__EXTRACTED INFORMATION__:
▬▬▬▬▬▬▬▬▬▬

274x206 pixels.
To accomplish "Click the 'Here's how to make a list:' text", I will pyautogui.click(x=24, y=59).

▬▬▬▬▬▬▬▬▬▬

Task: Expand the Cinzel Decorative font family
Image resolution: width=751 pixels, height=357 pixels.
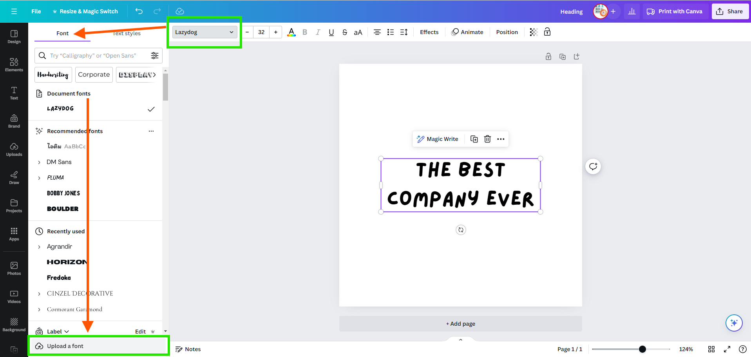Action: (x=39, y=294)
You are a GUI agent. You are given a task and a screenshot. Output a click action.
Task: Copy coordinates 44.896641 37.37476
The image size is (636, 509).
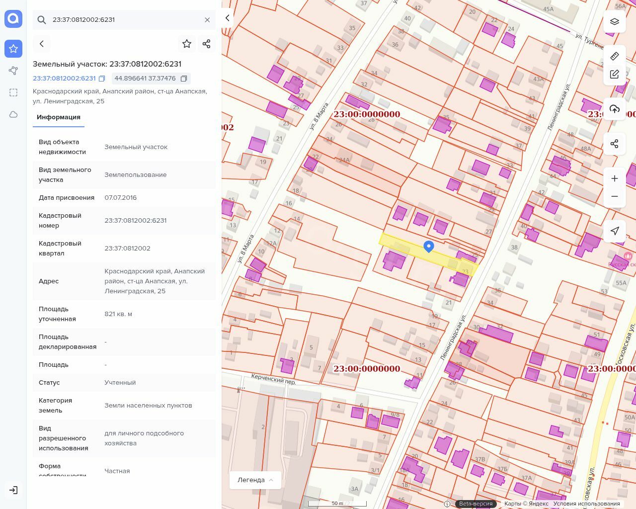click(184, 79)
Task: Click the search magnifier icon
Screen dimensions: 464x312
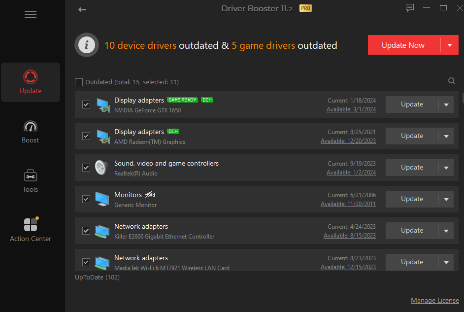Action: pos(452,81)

▬▬▬▬▬▬▬▬▬▬

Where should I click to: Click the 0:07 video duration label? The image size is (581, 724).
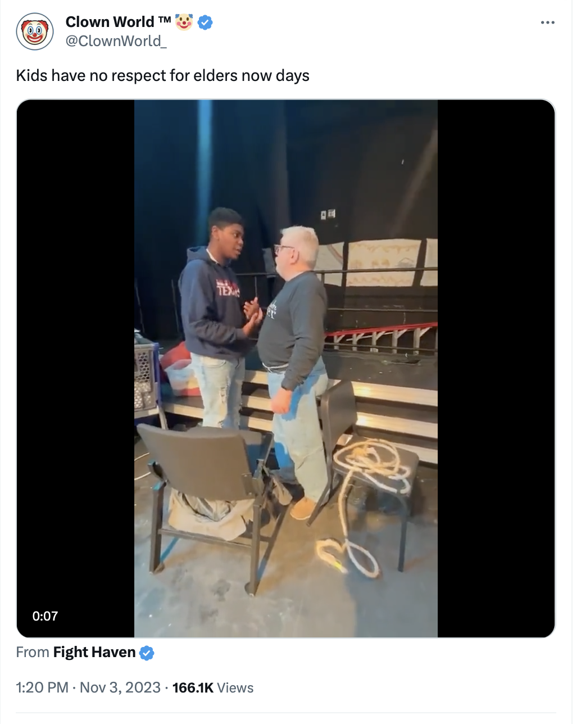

▬▬▬▬▬▬▬▬▬▬

Edit the rows starting at the line containing "274x206 pixels." and ending at the line containing "will pyautogui.click(x=24, y=59).", swapping "accomplish" for "complete" and changing nothing else.

274x206 pixels.
To complete "Click the 'Here's how to make a list:' text", I will pyautogui.click(x=24, y=59).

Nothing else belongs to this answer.